Smith of Wooten Major - JRR Tolkien

⭐ 9.0/10

(Originally written by Joseph)

This is the weirdest story of the collection so far and while I think it'd be tempting to just forget about this one, it has stuck in my brain the most. It's essentially about the main character, Smith, swallowing a star from the Land of Faery, thus allowing him to travel to and from that realm. But it doesn't really have a plot besides that, and I think it is pretty clear that there is more going on.

Someone asked me years ago why I even like Lord of the Rings, and honestly I had a tough time answering. But this book has a passage that has stayed with me and I feel like it's somehow the answer to that question:

Some of his briefer visits he spent looking only at one tree or flower; but later in longer journeys he had seen things of both beauty and terror that he could not clearly remember nor report to his friends, though he knew that they dwelt deep in his heart.
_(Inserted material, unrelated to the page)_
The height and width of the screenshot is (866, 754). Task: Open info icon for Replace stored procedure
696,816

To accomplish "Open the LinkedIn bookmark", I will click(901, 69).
But some things he did not forget, and they remained in his mind as wonders and mysteries that he often recalled.

I think this story is about Tolkien's own journey into Faery, diving into Middle-earth and never being able to fully come back (similar to Frodo). This was the last story he ever published, and I think it's a reflection more than anything. In the end, he doesn't see everything he wants to see, but passes the star on anyways (as he did with his son). Many of the townspeople scorn him, thinking it's all nonsense, and I can see why an Oxford Scholar who wrote fantasy stories would feel that way.

Anyways, I don't know if my thoughts are right, but this story really made me think about the nature of fantasy stories and in the end I thought it was incredibly beautiful.